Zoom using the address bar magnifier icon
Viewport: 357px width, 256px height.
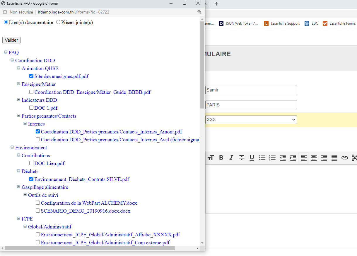coord(199,12)
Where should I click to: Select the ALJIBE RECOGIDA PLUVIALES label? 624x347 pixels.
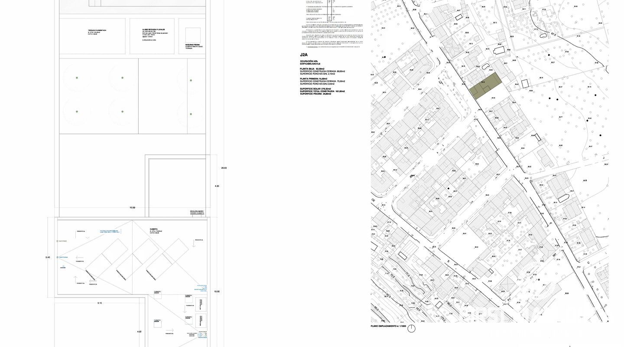click(x=154, y=31)
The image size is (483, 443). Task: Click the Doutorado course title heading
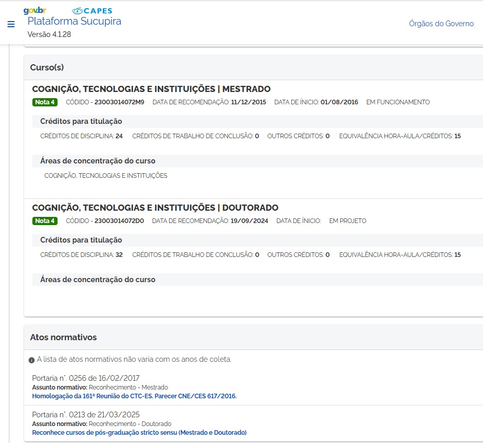[155, 208]
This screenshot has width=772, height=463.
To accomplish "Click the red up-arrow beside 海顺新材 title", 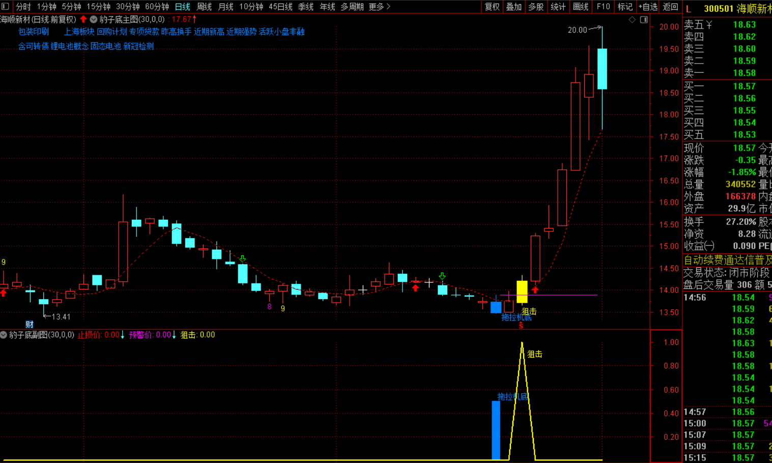I will (83, 19).
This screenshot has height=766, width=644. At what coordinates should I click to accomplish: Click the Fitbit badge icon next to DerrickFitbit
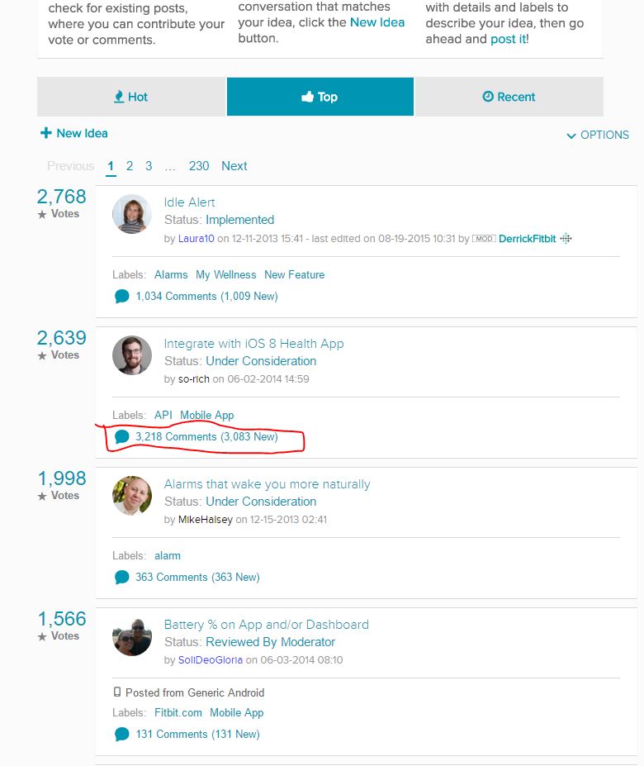pyautogui.click(x=566, y=238)
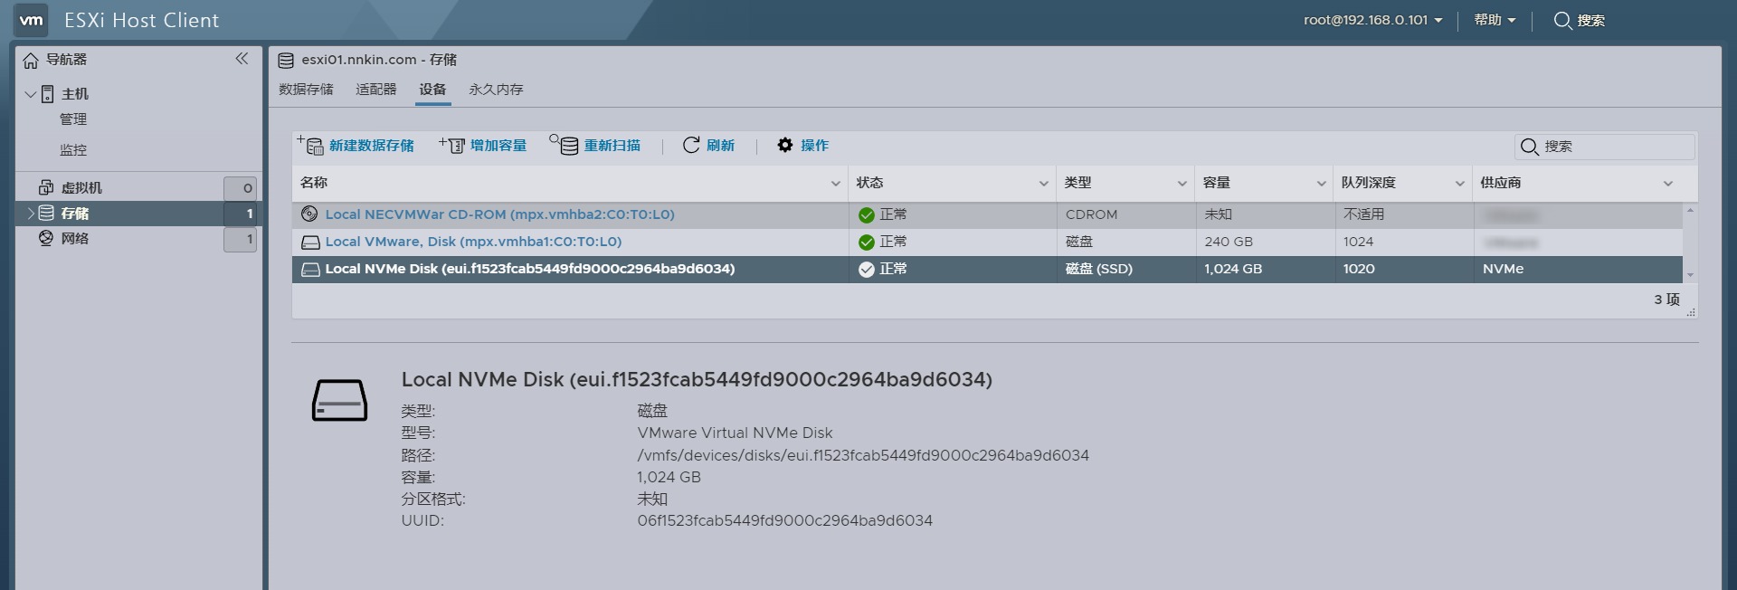Screen dimensions: 1737x590
Task: Click the magnifier icon in the header search
Action: click(x=1562, y=20)
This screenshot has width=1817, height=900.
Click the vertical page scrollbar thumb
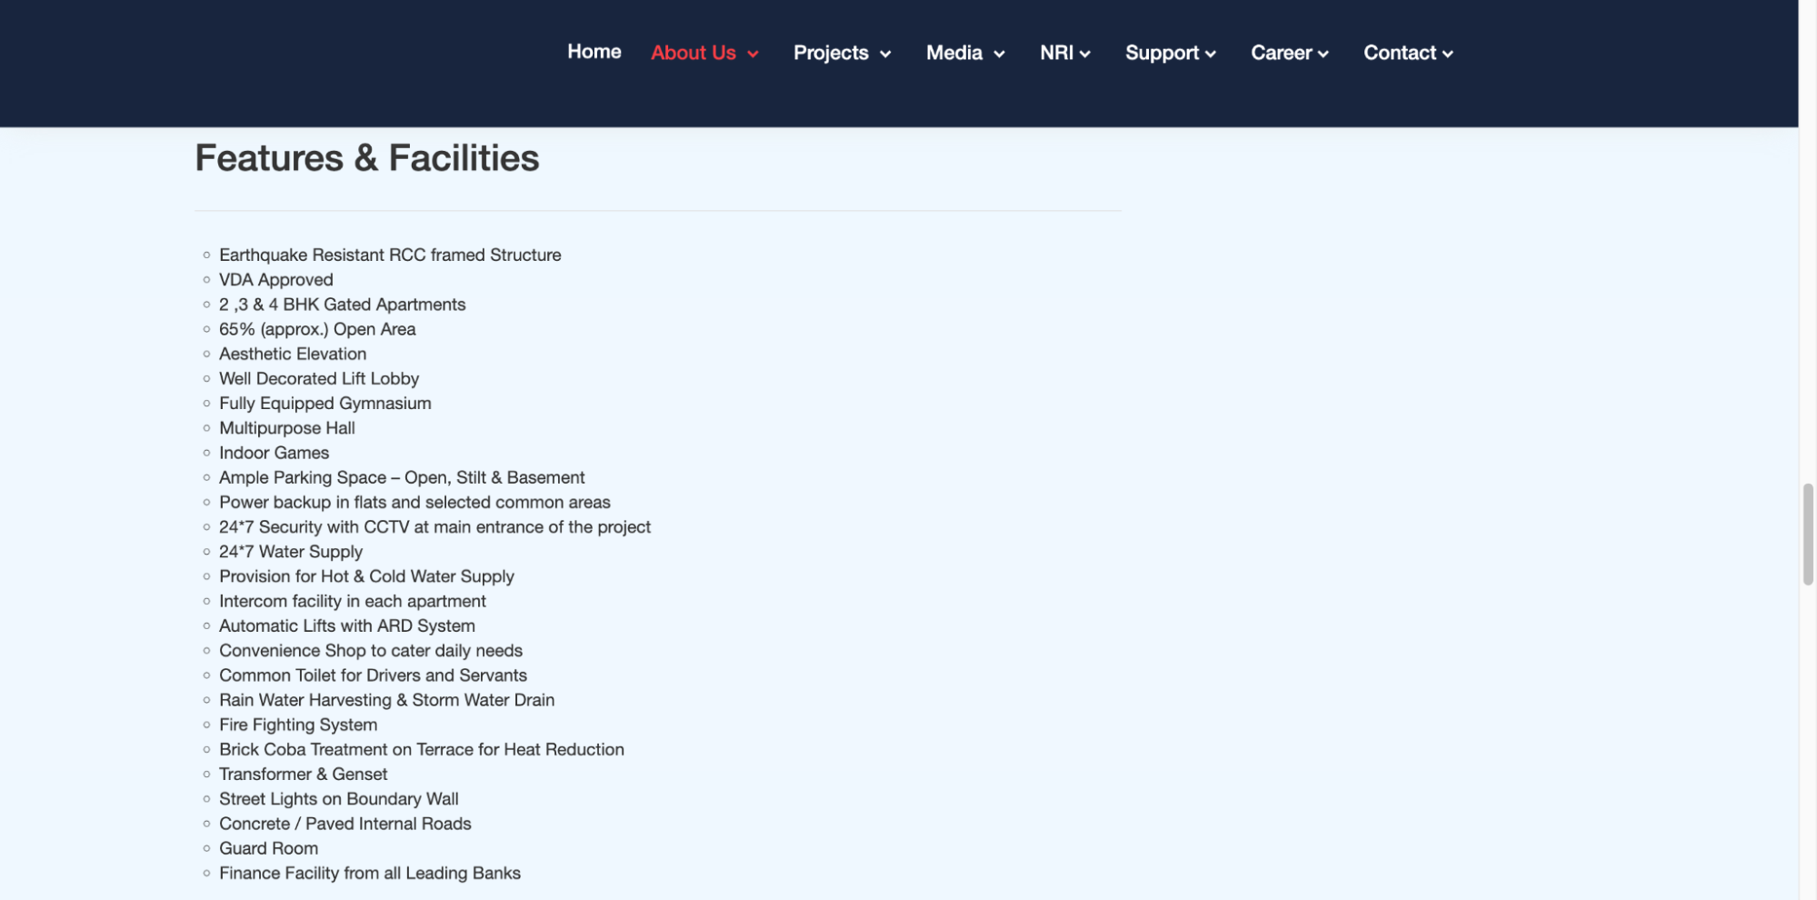pyautogui.click(x=1807, y=535)
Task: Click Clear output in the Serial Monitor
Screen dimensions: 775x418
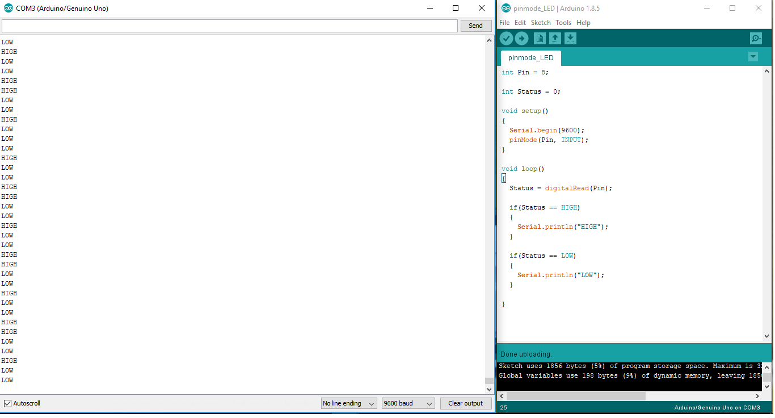Action: 466,403
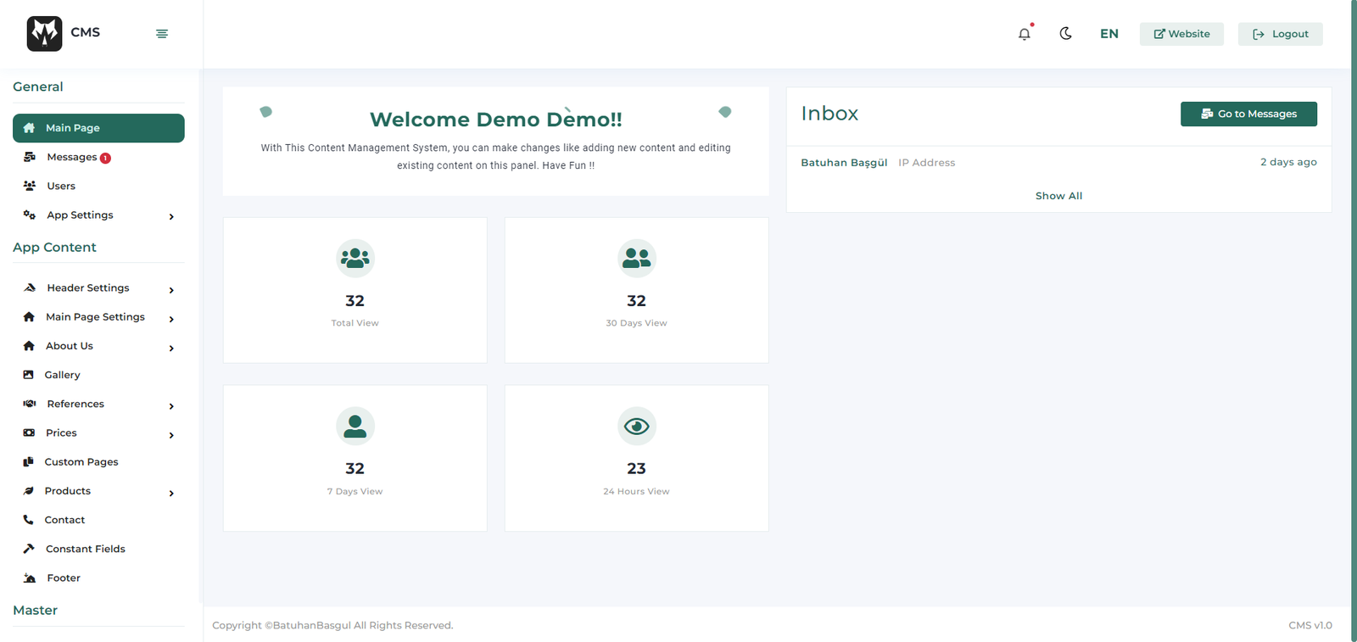Image resolution: width=1357 pixels, height=642 pixels.
Task: Go to Messages from Inbox panel
Action: click(x=1248, y=114)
==============================
• **To do**: Copy exactly the material above from the line with "Click the vertical page scrollbar thumb" to the line with "Task: Click Clear", ends included, and nothing else. Leave out any picture.

• **Response to the exercise**:
Click the vertical page scrollbar thumb
pyautogui.click(x=1807, y=535)
Task: Click Clear output in the Serial Monitor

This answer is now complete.